What Does Your Gut Microbiome Look Like?

Scientists can now see how diet impacts the gut and its microbes—and you can, too

The microbes in your gut depend on you to feed them well. A steady diet of complex fibers keeps them happy—and by extension, may keep you healthier. The microbiota have been linked to weight, gut health, allergies and even mood. Studies have shown that when the host (you) fails to supply the hungry hordes of beneficial microbes with what they want, the populations can change, and can even start to threaten the gut’s thin lining. But we have been unable to see exactly whether—and how—these shifts were happening.

Now a team at Stanford University has created an elegant method of peering inside the gut—at cell-level resolution—to see what is going on. The research is in the October issue of Cell Host & Microbe.

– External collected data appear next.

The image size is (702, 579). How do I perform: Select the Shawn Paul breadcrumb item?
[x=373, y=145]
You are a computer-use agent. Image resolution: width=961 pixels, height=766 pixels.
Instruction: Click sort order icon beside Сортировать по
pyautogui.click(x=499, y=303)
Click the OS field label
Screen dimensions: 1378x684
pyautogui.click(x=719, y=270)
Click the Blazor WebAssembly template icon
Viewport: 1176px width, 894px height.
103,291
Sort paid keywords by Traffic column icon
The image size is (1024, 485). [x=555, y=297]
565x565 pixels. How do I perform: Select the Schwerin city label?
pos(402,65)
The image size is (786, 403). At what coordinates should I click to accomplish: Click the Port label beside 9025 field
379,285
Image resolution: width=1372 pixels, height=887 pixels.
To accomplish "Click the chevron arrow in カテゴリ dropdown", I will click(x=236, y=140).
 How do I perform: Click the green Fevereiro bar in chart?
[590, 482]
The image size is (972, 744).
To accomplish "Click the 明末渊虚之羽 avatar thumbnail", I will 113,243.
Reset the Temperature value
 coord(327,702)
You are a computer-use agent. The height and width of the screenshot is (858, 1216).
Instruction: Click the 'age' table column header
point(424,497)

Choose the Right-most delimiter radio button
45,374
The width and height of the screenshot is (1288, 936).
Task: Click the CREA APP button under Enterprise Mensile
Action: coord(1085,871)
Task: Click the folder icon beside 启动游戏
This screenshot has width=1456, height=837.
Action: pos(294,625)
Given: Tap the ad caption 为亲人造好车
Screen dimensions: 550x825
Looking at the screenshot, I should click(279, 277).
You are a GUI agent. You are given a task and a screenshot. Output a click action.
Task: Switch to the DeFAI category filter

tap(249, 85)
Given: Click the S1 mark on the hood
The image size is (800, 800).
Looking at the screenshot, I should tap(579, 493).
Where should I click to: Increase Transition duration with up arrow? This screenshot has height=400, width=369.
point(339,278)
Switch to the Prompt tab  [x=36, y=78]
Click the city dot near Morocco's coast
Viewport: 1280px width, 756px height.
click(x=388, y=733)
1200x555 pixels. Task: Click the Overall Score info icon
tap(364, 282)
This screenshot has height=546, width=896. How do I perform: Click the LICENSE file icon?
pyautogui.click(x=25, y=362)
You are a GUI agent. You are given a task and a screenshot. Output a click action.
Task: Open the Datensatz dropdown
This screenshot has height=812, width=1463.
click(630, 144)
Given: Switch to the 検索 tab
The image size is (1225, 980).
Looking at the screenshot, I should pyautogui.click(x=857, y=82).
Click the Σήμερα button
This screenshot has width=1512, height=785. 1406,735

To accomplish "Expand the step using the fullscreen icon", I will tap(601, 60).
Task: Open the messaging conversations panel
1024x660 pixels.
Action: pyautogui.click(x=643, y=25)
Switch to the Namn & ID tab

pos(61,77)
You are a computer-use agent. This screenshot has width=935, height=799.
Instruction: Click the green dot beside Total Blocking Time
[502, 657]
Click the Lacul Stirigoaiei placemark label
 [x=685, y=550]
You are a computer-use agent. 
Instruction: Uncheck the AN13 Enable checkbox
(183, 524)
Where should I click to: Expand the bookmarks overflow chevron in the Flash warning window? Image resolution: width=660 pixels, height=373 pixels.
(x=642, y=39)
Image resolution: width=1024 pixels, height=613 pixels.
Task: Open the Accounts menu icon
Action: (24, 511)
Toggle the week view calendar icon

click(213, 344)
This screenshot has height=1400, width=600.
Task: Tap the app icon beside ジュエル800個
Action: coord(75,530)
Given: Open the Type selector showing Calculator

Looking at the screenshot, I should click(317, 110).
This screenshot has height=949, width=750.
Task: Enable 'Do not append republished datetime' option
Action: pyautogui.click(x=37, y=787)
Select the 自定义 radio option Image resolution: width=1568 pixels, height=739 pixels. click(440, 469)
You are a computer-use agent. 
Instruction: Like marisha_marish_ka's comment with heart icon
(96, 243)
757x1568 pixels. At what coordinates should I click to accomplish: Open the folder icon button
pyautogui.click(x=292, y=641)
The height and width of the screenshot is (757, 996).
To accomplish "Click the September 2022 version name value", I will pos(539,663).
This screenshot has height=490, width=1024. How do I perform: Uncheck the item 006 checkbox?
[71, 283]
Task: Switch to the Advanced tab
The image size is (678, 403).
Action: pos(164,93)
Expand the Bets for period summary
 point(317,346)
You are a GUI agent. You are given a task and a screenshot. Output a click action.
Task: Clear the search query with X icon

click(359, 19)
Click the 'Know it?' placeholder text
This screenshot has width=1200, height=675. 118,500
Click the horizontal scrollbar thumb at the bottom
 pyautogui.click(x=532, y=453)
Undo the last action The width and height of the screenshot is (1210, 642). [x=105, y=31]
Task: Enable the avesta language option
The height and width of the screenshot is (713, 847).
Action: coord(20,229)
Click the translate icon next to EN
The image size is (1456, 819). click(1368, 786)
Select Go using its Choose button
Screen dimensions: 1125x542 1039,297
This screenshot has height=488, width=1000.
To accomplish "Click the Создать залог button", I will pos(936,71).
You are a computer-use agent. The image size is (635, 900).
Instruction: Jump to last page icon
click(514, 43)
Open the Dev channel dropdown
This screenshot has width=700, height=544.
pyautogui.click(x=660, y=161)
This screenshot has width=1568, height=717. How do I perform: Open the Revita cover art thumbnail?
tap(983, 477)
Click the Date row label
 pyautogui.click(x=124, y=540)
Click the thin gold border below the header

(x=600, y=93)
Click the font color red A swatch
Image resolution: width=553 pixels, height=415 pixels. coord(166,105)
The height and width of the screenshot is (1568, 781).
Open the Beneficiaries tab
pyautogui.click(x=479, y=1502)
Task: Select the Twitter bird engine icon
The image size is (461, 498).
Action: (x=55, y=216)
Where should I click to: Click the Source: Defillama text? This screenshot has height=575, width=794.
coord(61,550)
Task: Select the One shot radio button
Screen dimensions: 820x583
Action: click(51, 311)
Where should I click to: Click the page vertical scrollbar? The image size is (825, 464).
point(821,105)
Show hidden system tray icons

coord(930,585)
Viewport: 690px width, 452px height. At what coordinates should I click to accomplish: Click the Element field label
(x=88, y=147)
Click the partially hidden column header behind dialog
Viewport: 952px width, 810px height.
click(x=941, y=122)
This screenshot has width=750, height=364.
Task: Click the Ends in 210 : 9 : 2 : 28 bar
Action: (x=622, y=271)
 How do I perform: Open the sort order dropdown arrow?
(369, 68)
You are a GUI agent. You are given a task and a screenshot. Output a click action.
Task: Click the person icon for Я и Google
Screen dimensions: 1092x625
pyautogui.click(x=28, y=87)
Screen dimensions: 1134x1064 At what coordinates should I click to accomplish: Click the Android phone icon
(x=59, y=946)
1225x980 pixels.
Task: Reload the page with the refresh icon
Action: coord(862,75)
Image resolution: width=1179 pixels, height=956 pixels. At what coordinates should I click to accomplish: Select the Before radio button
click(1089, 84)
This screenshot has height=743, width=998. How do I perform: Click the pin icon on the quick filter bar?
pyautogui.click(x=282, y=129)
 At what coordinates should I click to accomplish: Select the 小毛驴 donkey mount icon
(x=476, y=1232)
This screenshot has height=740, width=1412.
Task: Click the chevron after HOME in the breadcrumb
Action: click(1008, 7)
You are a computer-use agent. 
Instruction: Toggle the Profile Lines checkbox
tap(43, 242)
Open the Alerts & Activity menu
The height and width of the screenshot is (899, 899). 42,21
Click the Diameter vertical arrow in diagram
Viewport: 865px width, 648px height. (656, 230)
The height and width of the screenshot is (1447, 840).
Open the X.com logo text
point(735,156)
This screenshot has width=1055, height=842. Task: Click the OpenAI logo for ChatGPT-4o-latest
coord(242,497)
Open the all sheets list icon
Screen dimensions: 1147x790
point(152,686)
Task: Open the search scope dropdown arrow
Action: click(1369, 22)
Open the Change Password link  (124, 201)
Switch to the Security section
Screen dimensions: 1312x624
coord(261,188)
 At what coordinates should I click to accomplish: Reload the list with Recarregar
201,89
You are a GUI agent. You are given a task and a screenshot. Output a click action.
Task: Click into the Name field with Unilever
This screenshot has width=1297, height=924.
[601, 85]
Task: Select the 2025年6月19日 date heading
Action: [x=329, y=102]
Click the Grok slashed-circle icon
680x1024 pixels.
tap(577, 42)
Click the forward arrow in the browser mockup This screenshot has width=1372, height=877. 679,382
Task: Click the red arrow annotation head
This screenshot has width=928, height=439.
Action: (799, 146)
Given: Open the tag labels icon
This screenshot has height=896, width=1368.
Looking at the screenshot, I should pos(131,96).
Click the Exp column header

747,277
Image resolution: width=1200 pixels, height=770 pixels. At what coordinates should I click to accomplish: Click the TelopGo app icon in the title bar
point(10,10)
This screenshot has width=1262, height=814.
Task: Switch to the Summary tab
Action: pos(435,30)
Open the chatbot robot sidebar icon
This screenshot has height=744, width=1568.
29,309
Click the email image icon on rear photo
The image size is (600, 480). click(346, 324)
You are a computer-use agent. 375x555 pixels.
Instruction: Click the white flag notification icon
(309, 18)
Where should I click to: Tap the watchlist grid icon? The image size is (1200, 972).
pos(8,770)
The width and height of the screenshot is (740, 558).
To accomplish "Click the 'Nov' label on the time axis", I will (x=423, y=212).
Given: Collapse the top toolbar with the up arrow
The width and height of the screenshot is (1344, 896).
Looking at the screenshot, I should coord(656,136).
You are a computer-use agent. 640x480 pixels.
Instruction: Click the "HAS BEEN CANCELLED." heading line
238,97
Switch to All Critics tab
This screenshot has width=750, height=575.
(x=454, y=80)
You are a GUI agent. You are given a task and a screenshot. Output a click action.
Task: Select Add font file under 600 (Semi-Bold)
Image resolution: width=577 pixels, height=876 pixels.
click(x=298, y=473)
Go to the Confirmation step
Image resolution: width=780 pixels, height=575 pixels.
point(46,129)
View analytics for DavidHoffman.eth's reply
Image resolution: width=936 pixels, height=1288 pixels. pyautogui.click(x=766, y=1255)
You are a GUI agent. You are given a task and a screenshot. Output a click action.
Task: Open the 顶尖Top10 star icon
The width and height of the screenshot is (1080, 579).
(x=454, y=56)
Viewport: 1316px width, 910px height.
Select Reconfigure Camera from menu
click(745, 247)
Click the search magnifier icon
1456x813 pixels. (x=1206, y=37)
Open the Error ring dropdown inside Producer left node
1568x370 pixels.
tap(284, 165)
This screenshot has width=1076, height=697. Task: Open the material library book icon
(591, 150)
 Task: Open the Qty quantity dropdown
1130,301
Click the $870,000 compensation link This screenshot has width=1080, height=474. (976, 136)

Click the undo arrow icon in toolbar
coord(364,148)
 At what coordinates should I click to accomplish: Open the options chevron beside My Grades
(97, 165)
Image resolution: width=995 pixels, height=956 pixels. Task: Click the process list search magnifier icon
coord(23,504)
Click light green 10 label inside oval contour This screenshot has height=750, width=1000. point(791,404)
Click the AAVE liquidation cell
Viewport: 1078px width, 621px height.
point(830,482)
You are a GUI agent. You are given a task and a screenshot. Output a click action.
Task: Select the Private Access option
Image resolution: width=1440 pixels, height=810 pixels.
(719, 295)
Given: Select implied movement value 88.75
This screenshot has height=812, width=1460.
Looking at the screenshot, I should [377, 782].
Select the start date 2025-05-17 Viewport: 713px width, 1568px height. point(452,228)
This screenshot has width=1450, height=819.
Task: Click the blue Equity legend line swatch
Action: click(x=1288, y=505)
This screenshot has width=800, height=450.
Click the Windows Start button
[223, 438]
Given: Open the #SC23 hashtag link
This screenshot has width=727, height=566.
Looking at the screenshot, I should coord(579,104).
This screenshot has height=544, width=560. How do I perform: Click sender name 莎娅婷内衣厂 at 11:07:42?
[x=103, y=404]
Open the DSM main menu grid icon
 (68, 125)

Most of our understanding about gut microbes—and any impact diet has on them—has come from poop. Researchers can run a quick genetic scan on a smudge of a fecal sample, assessing which microbes are there, and in what abundances. But from this mixed-up pile, there is no way to know where in the gut the microbes are living—or how they are interacting with one another or with you. “Mapping the spatial organization of this microbial community is a fundamental aspect of understanding its biology,” says Justin Sonnenburg, a microbiologist at Stanford and coauthor of the new paper. “Without this information, we will struggle to make sense of how these microbes are contributing to our health or why interactions go awry and cause disease.”

“This is a huge advance,” says Eric Martens, an assistant professor of microbiology at the University of Michigan Medical School, who also studies the impact of fiber on gut microbes and the gut’s mucus layer and was not involved in the new research. “Since we are just beginning to understand the mechanisms and functions of the hundreds of species of bacteria that inhabit the gut, understanding how these organisms pack together, organize, and reproduce in such a dense and tightly confined space provides enormous insight,” he says.

Sonnenburg and his colleagues fed mice (colonized with human gut microbes) standard and fiber-deficient diets. They then carefully preserved thin slices of the mouse intestines and added special dyes to mark different microbes, undigested food, the essential mucus layer and the gut wall. With so many minute sample slices to analyze, they also developed software to help compute the spatial relationships.

In being able to actually see what was happening on these different diets, the researchers found that when the fiber was reduced, the mucus layer shrank—likely due to starved microbes eating it—from approximately 51 micrometers to just 31, allowing the microbes closer to the sensitive wall of the intestine. And as Sonnenburg notes, “we know that part of maintaining harmony between our resident microbes and our intestinal tissue is separation of the two”—namely by the mucus layer.

As this mucus layer shrank, mice missing the fiber in their diet also had more markers of inflammation. This can be triggered by the immune system attempting to keep bugs where they belong—in the gut. “Over long periods of time, low levels of inflammation can lead to many different types of problems, including colitis or even cancer,” Sonnenburg says. (But, he cautions, the experiments have only been in mice—and over a short time period—so how the findings translate to us and our long-term health remain to be seen.)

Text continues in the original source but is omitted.